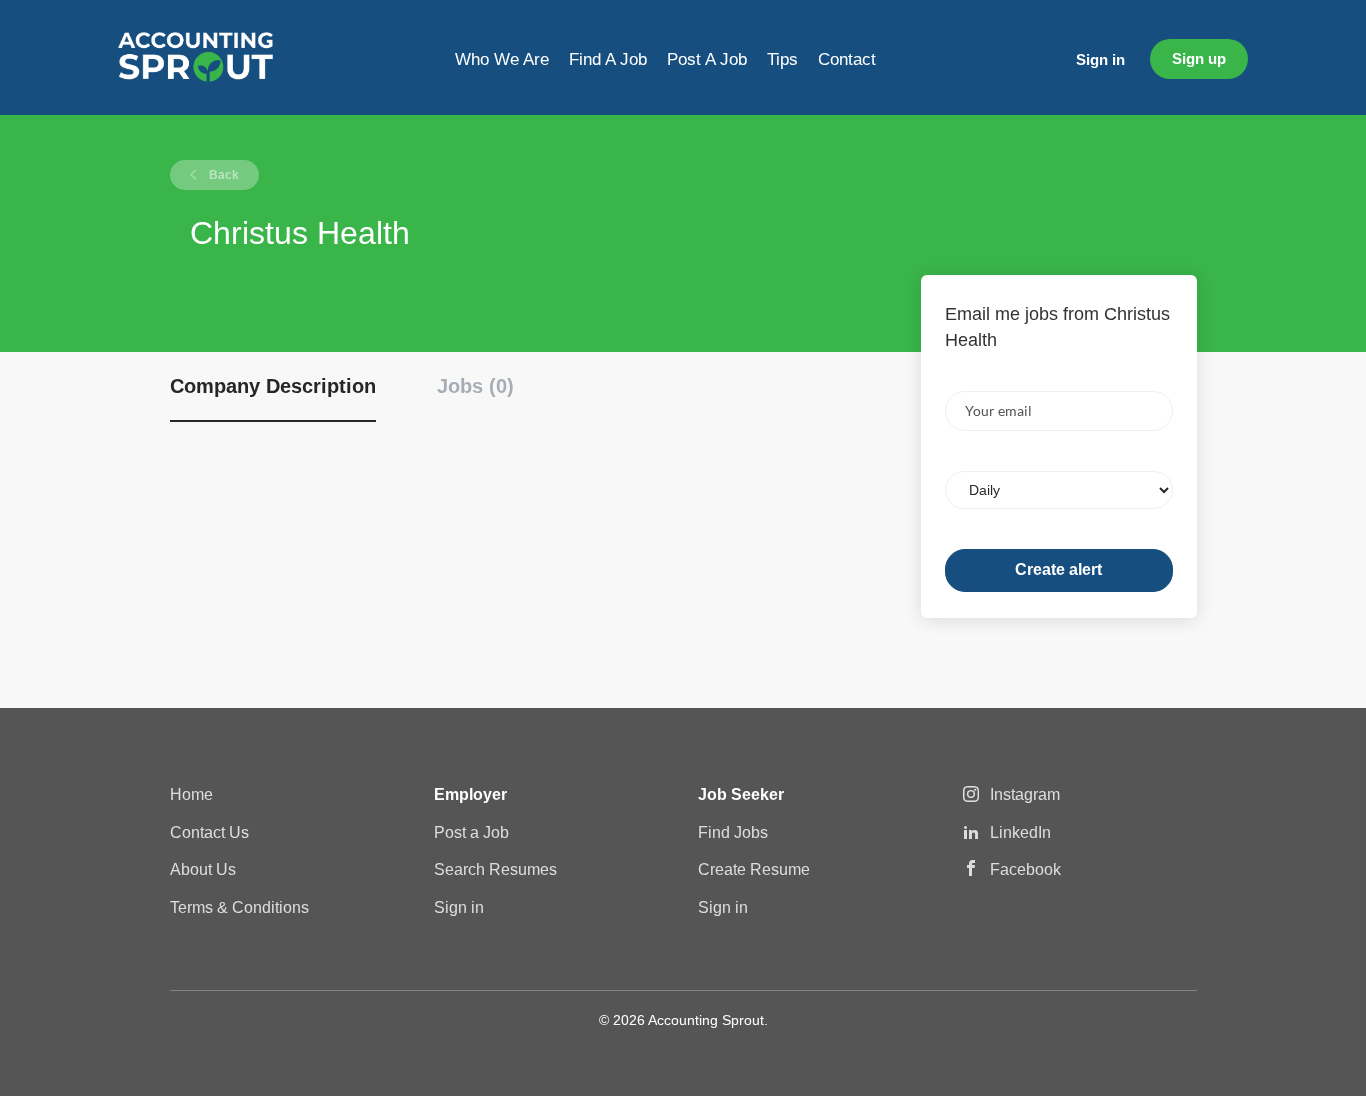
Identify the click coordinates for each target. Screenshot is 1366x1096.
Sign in (1100, 59)
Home (191, 794)
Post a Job (471, 832)
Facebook (1025, 869)
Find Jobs (733, 832)
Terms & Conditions (239, 907)
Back (222, 175)
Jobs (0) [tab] (475, 386)
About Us (203, 869)
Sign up (1199, 58)
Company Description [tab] (273, 386)
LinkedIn (1020, 832)
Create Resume (754, 869)
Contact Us (209, 832)
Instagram (1025, 794)
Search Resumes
______________________________
**Task description:**
Please copy the records above word for word, omitting every picture.

**Reply:**
Identify the click coordinates for each target. Screenshot is 1366x1096.
Sign in (1100, 59)
Home (191, 794)
Post a Job (471, 832)
Facebook (1025, 869)
Find Jobs (733, 832)
Terms & Conditions (239, 907)
Back (222, 175)
Jobs (0) [tab] (475, 386)
About Us (203, 869)
Sign up (1199, 58)
Company Description [tab] (273, 386)
LinkedIn (1020, 832)
Create Resume (754, 869)
Contact Us (209, 832)
Instagram (1025, 794)
Search Resumes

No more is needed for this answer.